**Task prompt**
Every line from the one containing "This screenshot has" to the end of the records below must be copied exactly, and no pictures may be included.

**Task data**
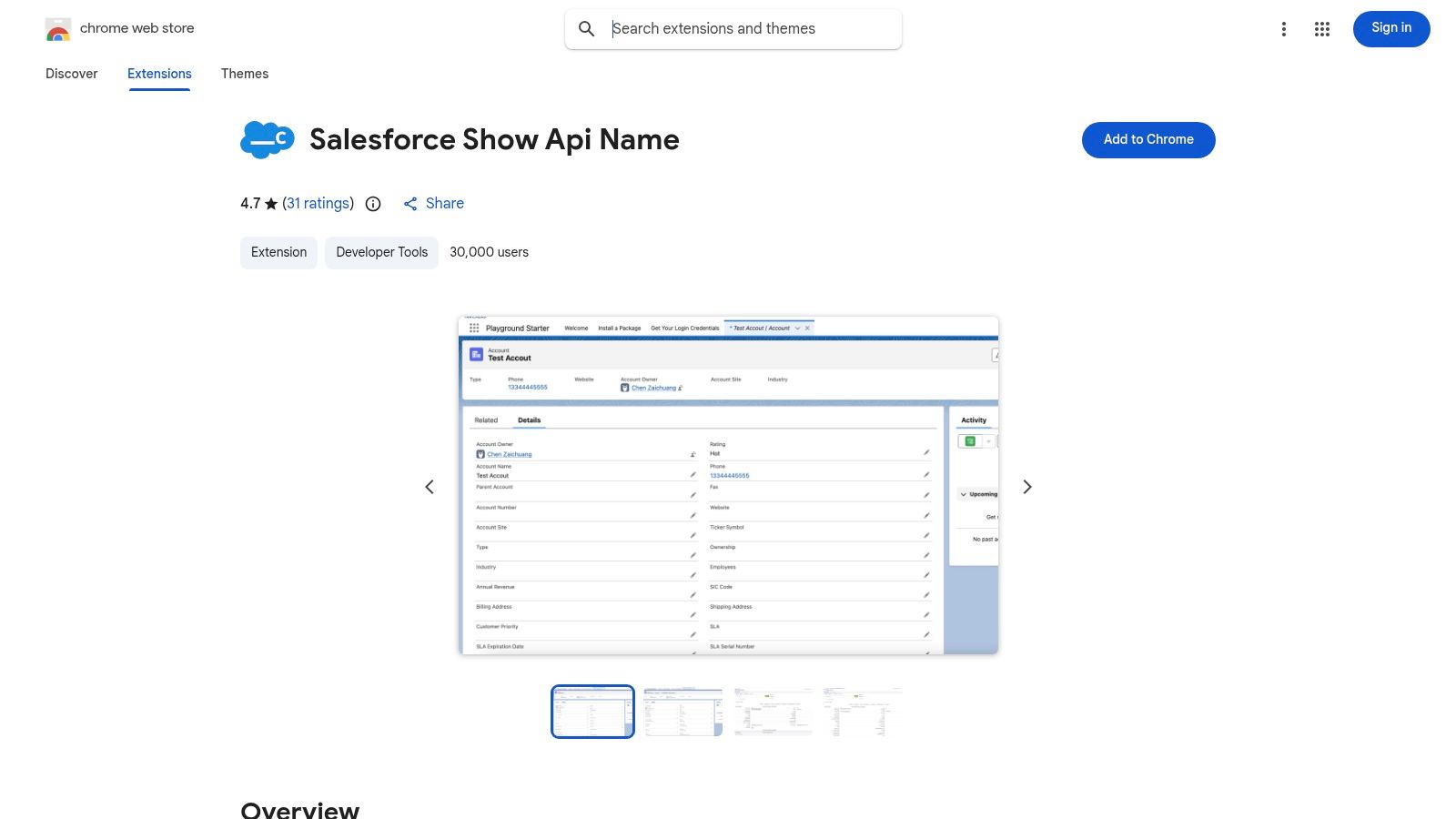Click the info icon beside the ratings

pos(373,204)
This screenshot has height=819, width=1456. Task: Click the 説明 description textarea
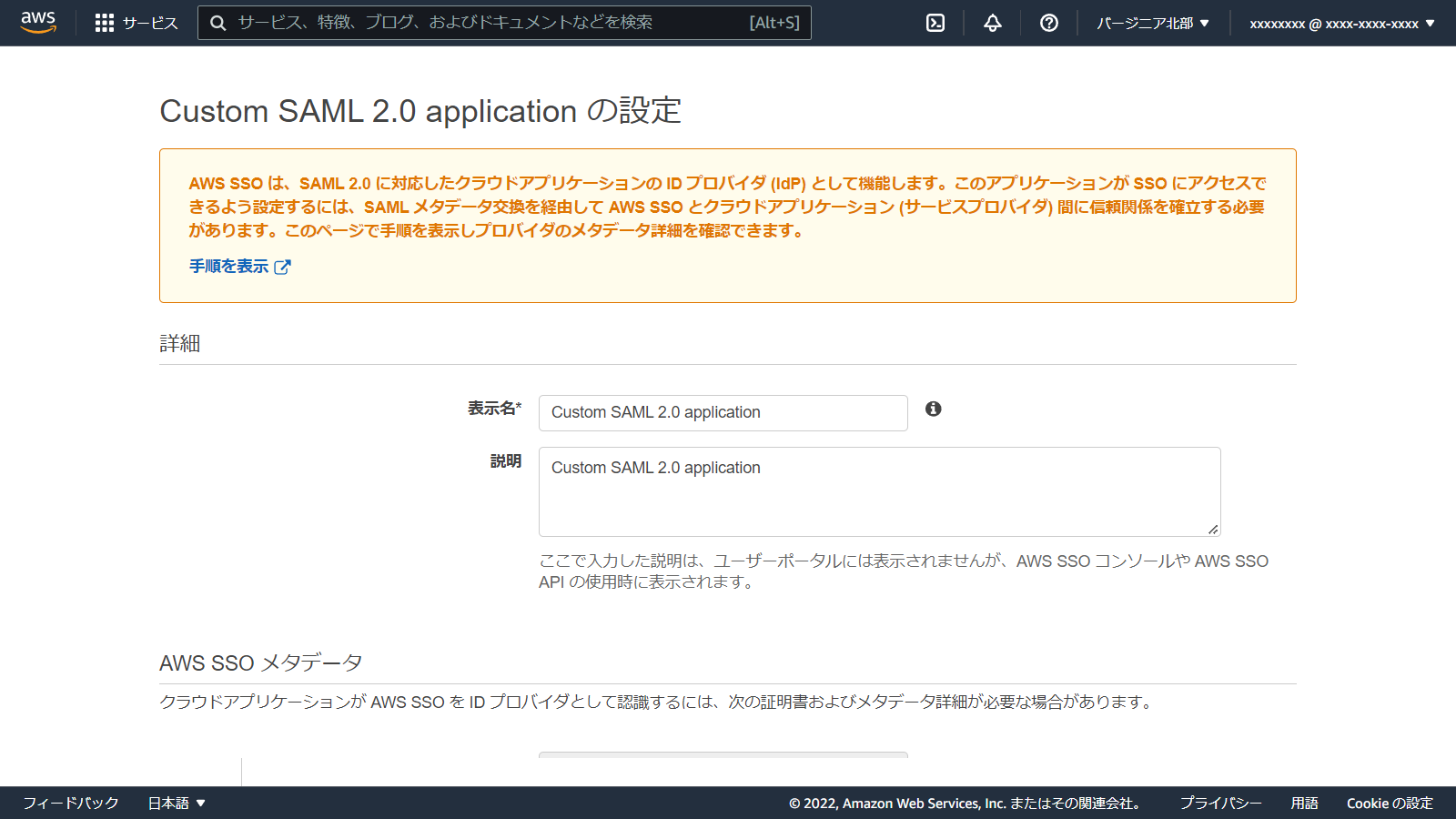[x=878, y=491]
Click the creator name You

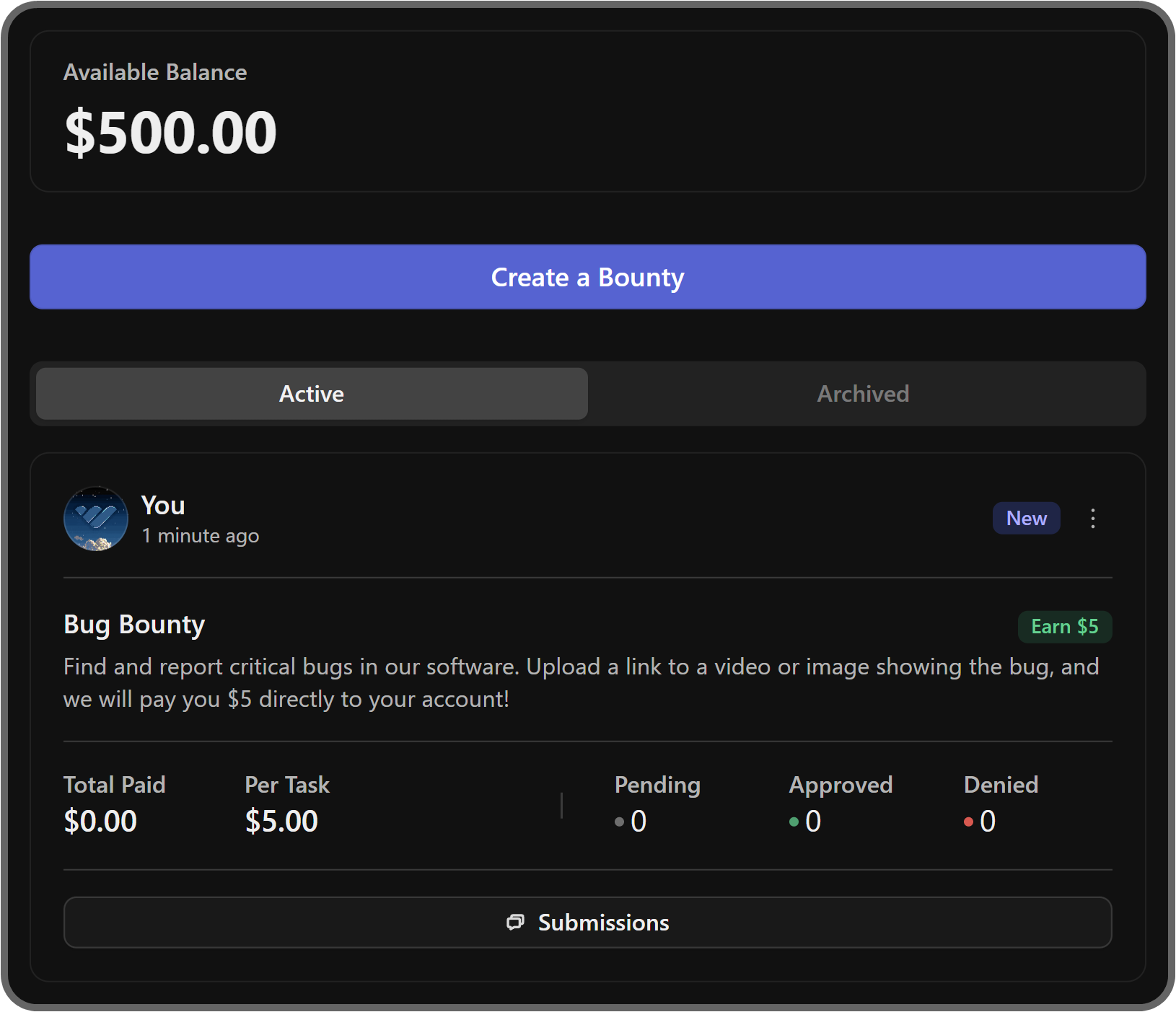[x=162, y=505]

**Final answer**
This screenshot has height=819, width=1456. Task: Click the 説明 description textarea
[x=878, y=491]
Click the creator name You

[x=162, y=505]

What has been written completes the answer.